Saturday, April 29, 2006

US admits Iraq could become haven for terror

It's almost the final nail in the coffin. The last piece of the jigsaw to undermine President Bush's flawed reasoning for invading Iraq.

The US state Department has admitted that Iraq could become "a safe haven for terrorists" three years after the US invaded it.

The report says: "Iraq is not currently a terrorist safe haven, but terrorists including Sunni groups like al-Qaida in Iraq, Ansar al-Islam and Ansar al-Sunna, as well as Shia extremists and other groups, view Iraq as a potential safe haven and are attempting to make it a reality."

The department said some of Iraq's neighbours, including Syria, had not been helpful in the battle to try to prevent the creation of a terrorist safe haven.

The report said there had been more than 11,000 terrorist attacks worldwide, killing 14,600 people, and blamed al-Qaida or al-Qaida-linked groups.

The undeniable truth is that global terrorism has risen every year since George Bush declared war on it.

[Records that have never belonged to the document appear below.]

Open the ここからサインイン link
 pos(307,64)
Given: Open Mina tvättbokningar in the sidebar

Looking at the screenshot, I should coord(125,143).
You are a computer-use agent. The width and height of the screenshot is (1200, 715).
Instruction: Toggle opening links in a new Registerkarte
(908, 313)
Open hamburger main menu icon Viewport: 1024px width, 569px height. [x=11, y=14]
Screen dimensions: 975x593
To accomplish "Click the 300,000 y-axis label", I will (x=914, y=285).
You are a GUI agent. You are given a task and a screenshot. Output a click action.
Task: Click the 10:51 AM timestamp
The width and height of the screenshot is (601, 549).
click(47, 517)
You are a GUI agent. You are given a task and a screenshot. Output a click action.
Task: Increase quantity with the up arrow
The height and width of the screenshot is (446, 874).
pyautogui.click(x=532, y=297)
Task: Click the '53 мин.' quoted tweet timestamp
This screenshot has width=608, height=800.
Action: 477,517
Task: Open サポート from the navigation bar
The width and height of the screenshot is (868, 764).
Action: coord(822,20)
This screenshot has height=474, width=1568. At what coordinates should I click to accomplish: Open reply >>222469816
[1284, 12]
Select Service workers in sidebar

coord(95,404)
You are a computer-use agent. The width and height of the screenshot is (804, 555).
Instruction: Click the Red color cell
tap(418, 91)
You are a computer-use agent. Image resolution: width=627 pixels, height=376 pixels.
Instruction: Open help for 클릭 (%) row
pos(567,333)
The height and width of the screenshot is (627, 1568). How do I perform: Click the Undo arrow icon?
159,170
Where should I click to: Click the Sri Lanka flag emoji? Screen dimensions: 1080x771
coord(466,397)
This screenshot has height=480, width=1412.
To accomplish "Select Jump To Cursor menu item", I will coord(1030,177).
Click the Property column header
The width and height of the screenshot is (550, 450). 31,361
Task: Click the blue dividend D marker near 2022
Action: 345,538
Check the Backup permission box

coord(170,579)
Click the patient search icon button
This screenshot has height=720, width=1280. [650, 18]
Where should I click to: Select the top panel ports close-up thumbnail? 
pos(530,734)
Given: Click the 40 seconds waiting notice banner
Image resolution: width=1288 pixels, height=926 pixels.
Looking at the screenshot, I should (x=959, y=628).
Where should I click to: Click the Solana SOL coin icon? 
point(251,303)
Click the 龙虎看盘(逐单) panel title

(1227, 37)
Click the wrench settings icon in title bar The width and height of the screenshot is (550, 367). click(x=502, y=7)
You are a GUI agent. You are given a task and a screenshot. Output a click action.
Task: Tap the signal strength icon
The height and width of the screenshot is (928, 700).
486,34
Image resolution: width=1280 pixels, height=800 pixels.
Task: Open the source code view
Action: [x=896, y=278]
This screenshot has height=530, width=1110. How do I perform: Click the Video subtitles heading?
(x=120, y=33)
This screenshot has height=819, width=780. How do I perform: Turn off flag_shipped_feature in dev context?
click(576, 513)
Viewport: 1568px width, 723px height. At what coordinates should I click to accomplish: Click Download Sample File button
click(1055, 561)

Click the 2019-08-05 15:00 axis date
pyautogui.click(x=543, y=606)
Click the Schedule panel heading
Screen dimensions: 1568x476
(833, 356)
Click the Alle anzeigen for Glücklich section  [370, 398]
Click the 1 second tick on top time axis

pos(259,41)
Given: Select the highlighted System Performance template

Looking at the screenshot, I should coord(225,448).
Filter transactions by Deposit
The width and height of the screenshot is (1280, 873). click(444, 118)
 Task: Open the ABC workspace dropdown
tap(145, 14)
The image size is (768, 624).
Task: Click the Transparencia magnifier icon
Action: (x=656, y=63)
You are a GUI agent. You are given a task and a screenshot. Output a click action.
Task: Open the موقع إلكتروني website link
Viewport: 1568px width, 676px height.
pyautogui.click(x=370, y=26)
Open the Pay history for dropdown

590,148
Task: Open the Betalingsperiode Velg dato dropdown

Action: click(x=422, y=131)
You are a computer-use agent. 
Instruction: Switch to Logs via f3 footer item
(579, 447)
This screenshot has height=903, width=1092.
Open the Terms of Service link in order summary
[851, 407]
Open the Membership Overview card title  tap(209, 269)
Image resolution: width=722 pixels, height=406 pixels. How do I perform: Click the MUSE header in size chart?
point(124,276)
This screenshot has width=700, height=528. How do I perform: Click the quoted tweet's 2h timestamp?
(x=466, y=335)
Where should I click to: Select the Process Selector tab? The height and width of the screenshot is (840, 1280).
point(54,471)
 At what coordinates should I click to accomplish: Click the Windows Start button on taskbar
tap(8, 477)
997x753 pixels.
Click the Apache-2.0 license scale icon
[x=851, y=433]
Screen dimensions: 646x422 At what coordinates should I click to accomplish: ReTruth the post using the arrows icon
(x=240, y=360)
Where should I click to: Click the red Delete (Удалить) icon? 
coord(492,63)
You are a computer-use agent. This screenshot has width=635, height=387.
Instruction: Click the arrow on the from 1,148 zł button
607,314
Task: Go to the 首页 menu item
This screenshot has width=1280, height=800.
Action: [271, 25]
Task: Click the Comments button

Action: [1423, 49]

A hard fact that he, and his regime, have sought to downplay.

Terrorism remains a global problem, but it seems obvious that Bush's military solution has merely exacerbated this problem, it has not provided a solution.

In order to tackle terrorism one has to understand what lies beneath the terrorists actions.

Bush, by his rhetoric since 9-11, has rendered even considering such things as unpatriotic.

For instance, I find it genuinely astonishing that more Americans don't question why their nation was attacked. They seem to have accepted Bush's inane rhetoric that the US was attacked because others hated "their freedoms", totally ignoring the fact that other free nations such as Sweden face no similar threats.

One of the first things the police look for at any crime scene is a motive. In the current American mindset, the search for motive is forbidden and unpatriotic.

Bush has, so far, got away with this. However, the undeniable truth - as the state department now admit - is that the current plan is not working.

Bush is losing, by every measurement, his War on a Noun.

Maybe now would be a good time to stop stoking the flames and making things worse, and perhaps pause and reconsider.

Why are al Qaeda doing this? What do they want?

Only by honestly addressing those points, will we know the correct way to proceed.